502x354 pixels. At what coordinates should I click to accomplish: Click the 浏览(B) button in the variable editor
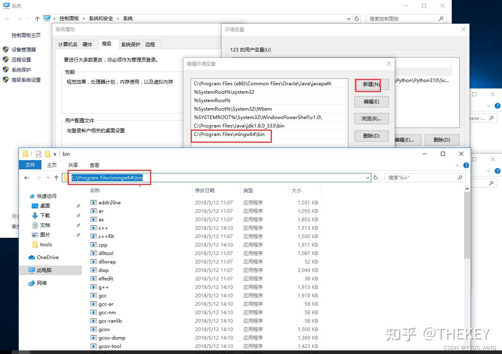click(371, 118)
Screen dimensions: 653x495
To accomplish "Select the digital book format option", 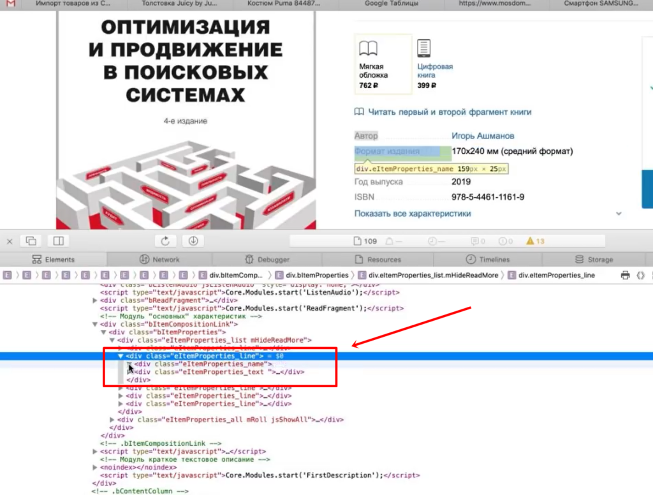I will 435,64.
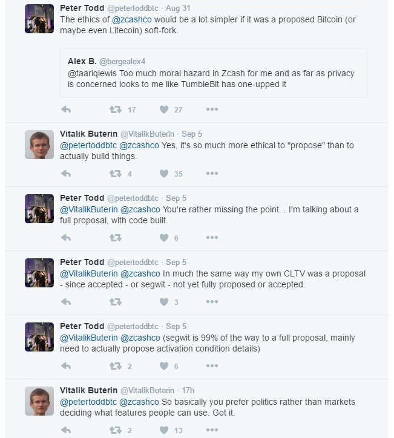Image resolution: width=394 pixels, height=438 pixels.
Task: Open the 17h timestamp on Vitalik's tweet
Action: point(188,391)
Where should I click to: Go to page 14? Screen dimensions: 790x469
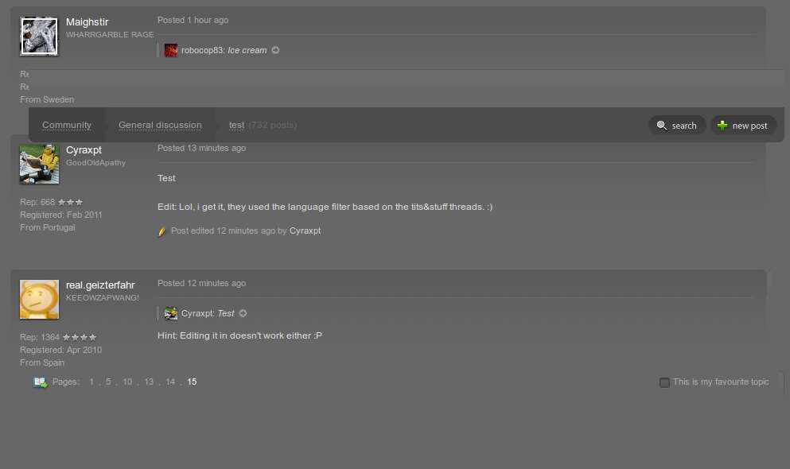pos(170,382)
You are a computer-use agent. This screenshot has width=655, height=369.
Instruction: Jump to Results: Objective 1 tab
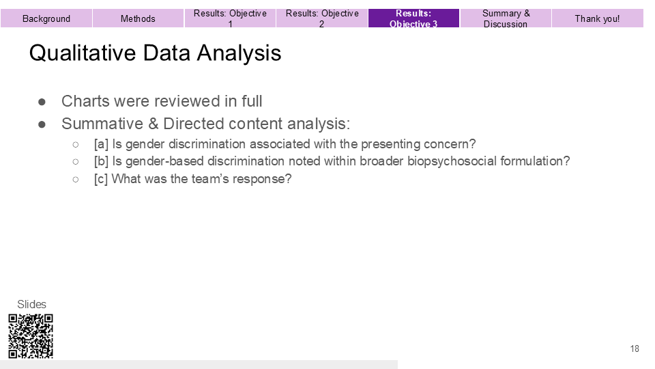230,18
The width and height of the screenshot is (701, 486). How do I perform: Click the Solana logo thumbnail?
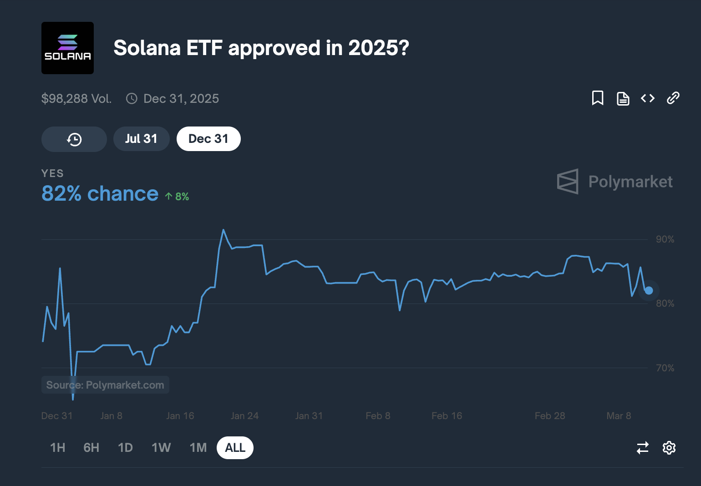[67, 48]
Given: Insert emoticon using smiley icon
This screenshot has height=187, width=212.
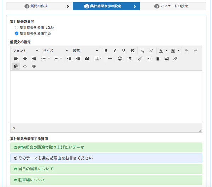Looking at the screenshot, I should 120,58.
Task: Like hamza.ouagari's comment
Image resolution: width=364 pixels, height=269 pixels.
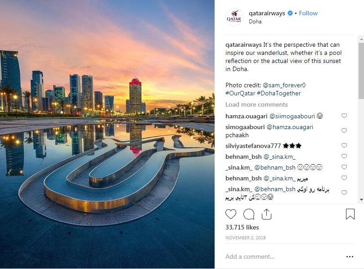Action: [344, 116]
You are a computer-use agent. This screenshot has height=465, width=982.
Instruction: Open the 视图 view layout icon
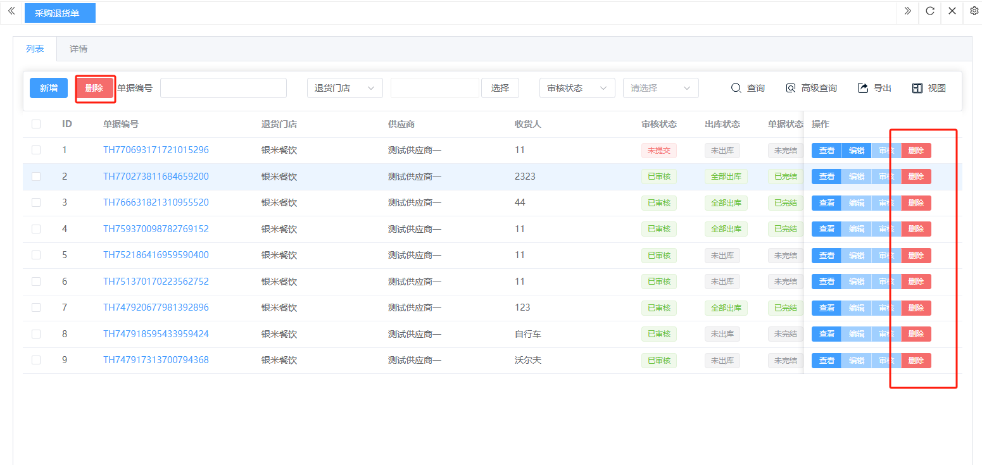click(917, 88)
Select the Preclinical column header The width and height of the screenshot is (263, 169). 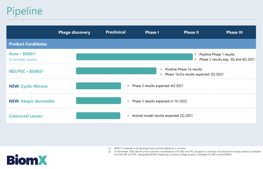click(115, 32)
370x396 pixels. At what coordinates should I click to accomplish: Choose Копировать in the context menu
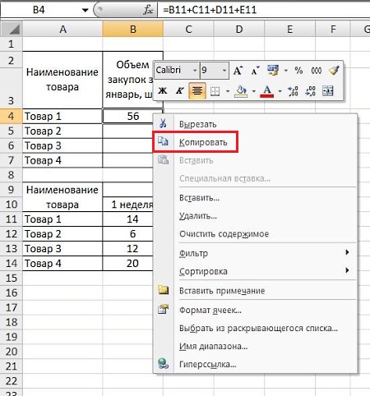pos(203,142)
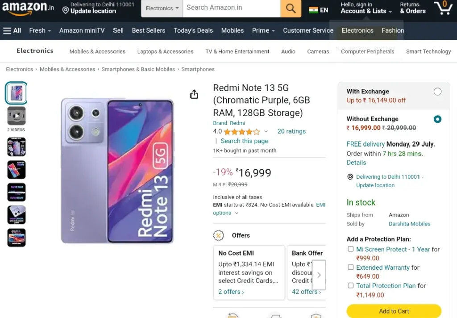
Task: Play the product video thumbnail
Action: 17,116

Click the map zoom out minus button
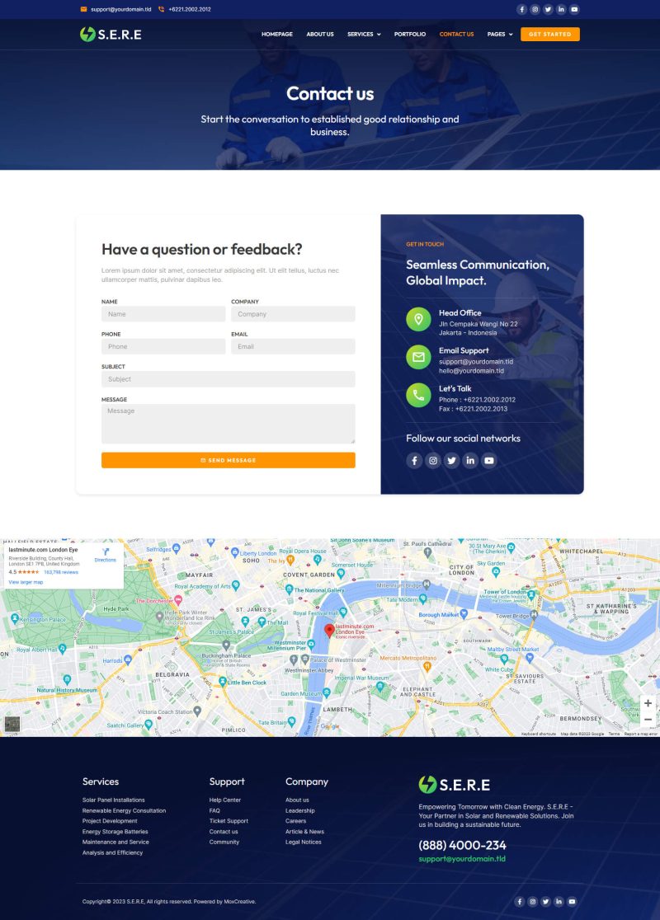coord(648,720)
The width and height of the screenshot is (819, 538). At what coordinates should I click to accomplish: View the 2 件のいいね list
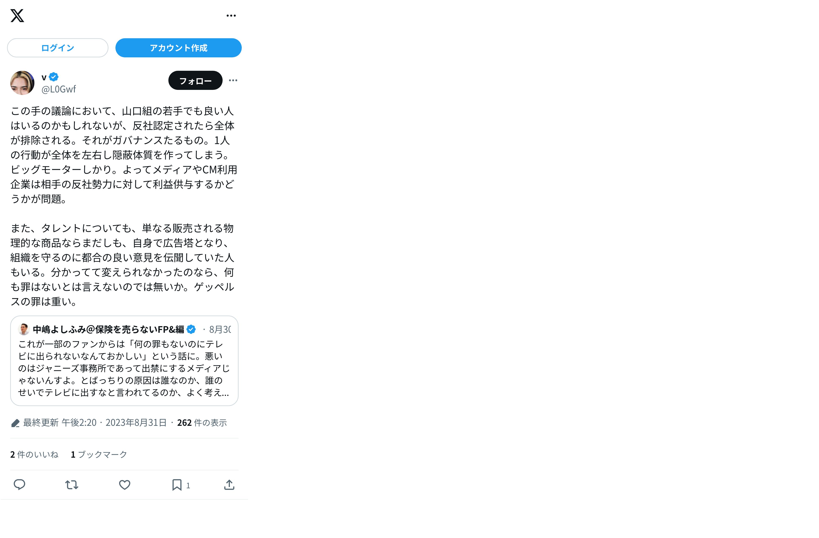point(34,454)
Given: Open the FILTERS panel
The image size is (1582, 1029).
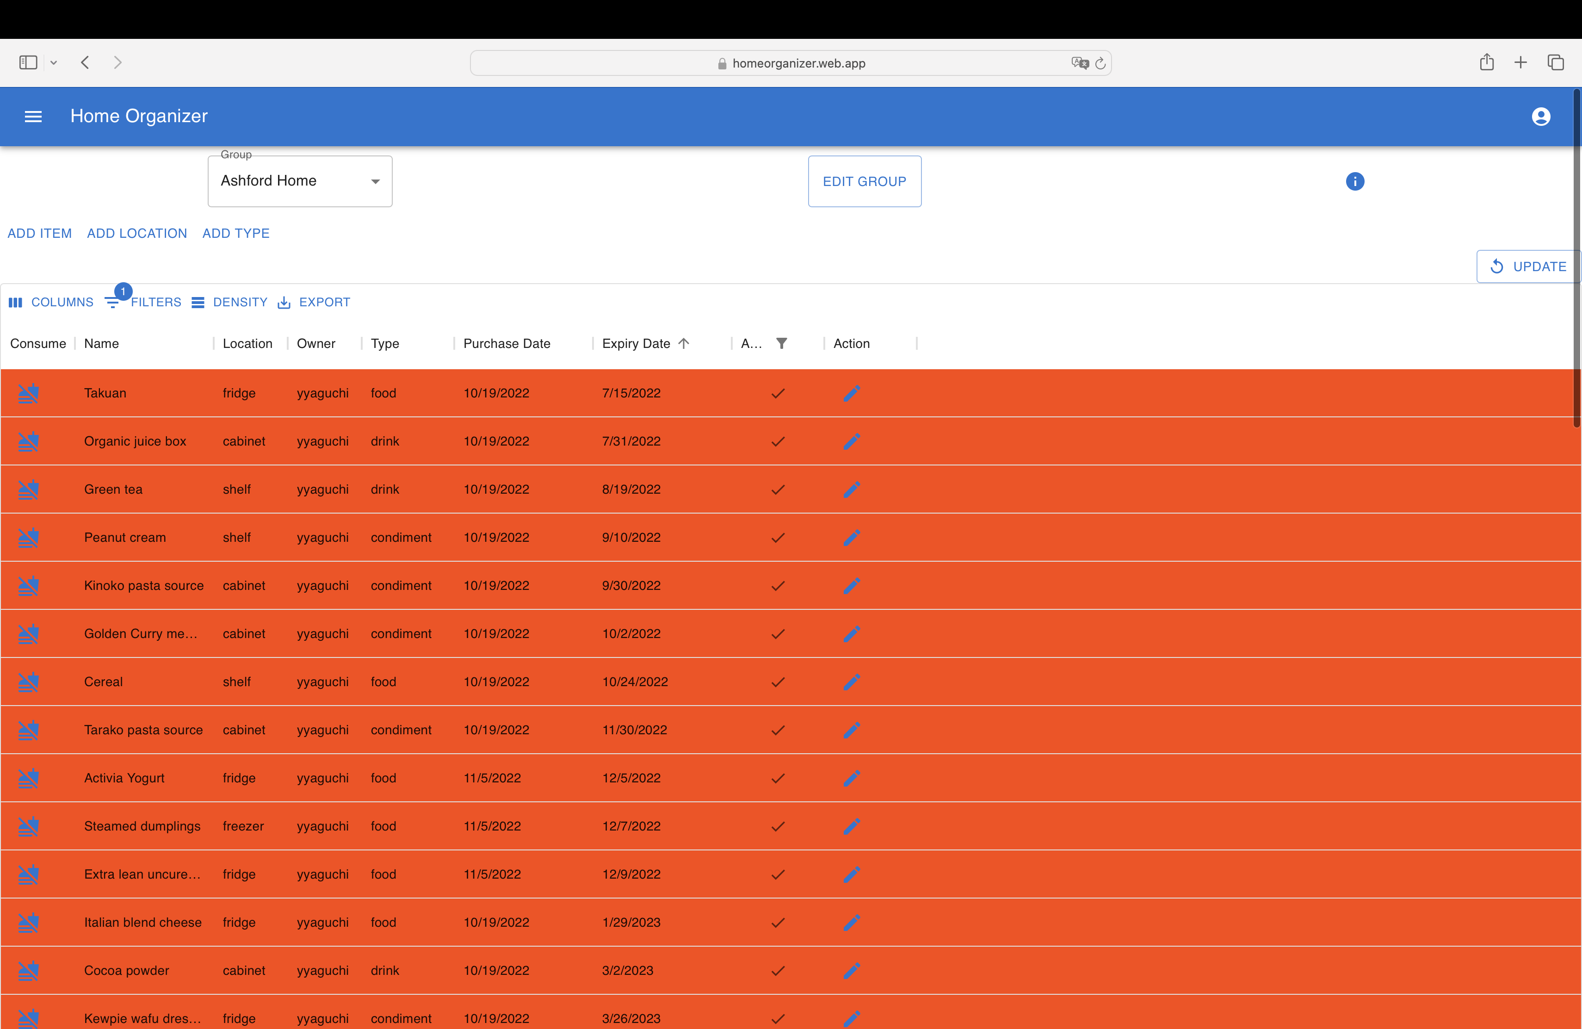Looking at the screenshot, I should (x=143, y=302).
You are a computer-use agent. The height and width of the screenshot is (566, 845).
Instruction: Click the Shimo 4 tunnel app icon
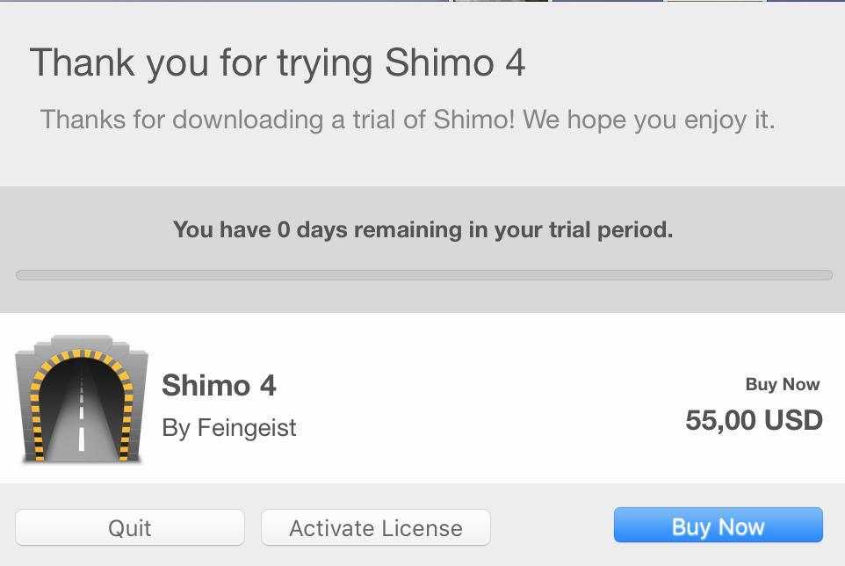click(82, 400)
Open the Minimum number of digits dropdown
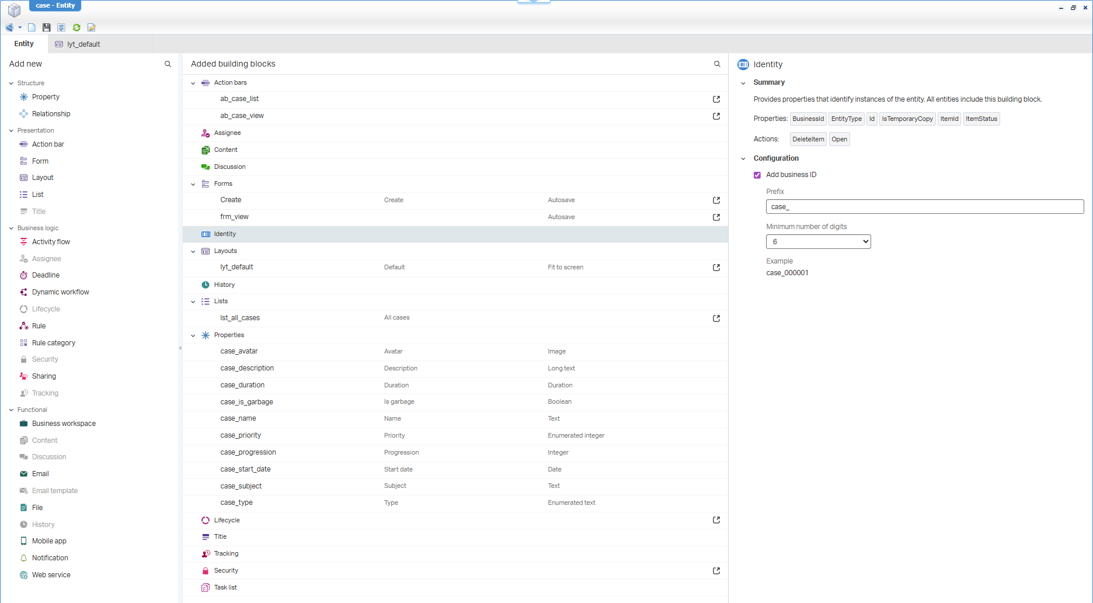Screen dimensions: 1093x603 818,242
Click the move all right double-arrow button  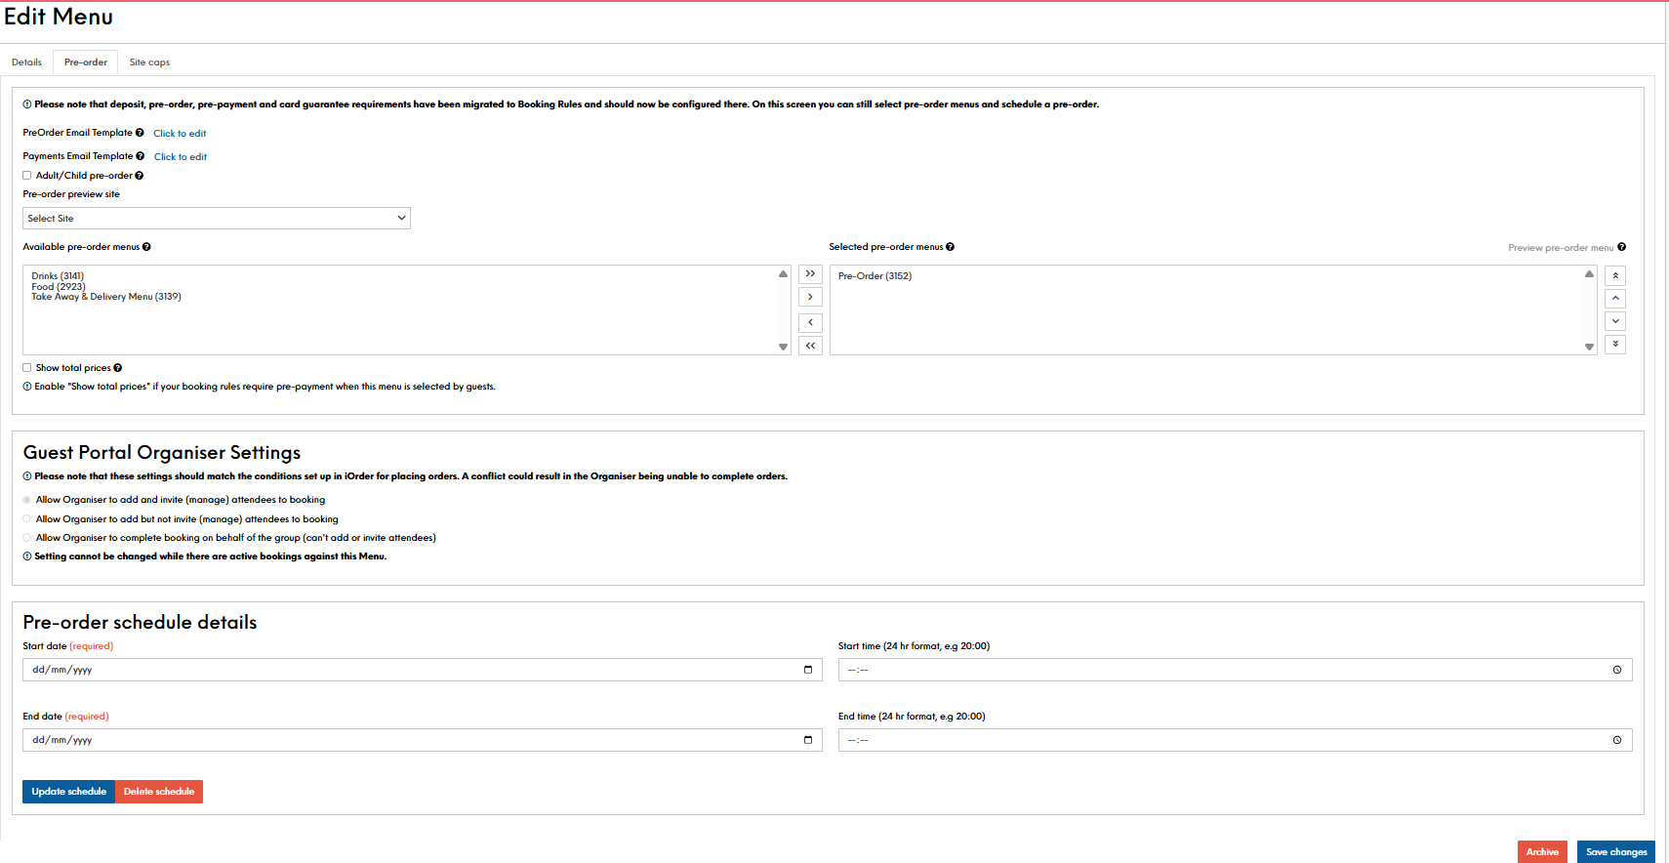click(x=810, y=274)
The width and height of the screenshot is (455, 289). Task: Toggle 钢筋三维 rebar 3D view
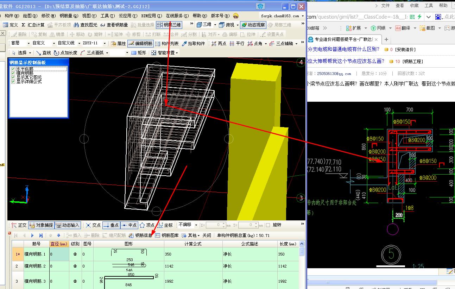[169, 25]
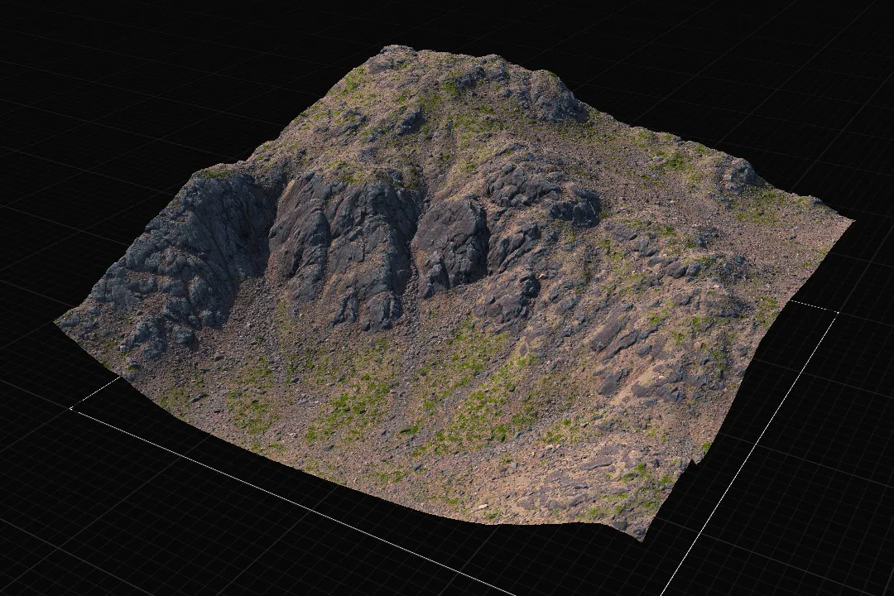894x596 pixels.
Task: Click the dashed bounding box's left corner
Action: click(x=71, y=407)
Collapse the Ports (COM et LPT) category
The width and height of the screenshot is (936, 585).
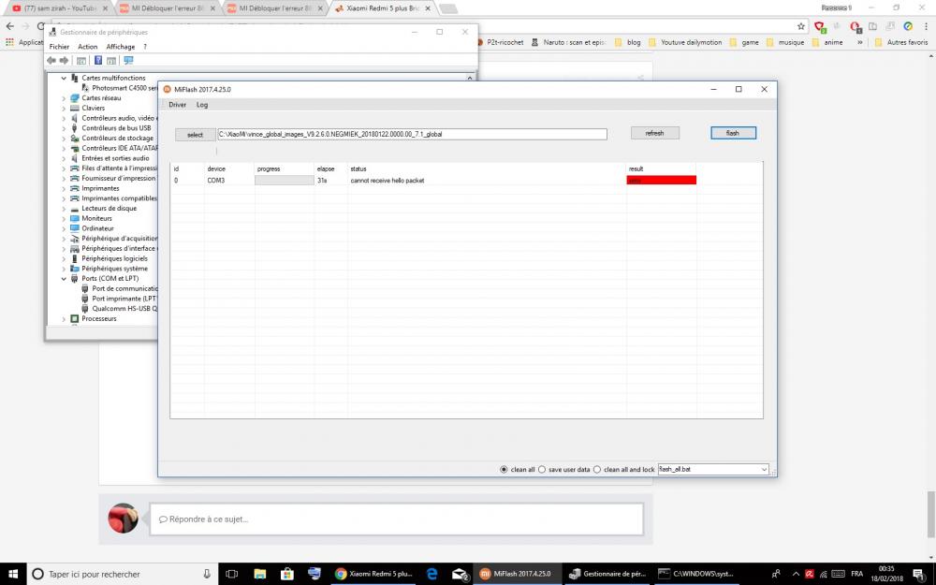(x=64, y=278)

* **Exercise instructions**
Among the preceding records, how many lines include the word "agent"? Reply with the number only.

* **Result of this exercise**
3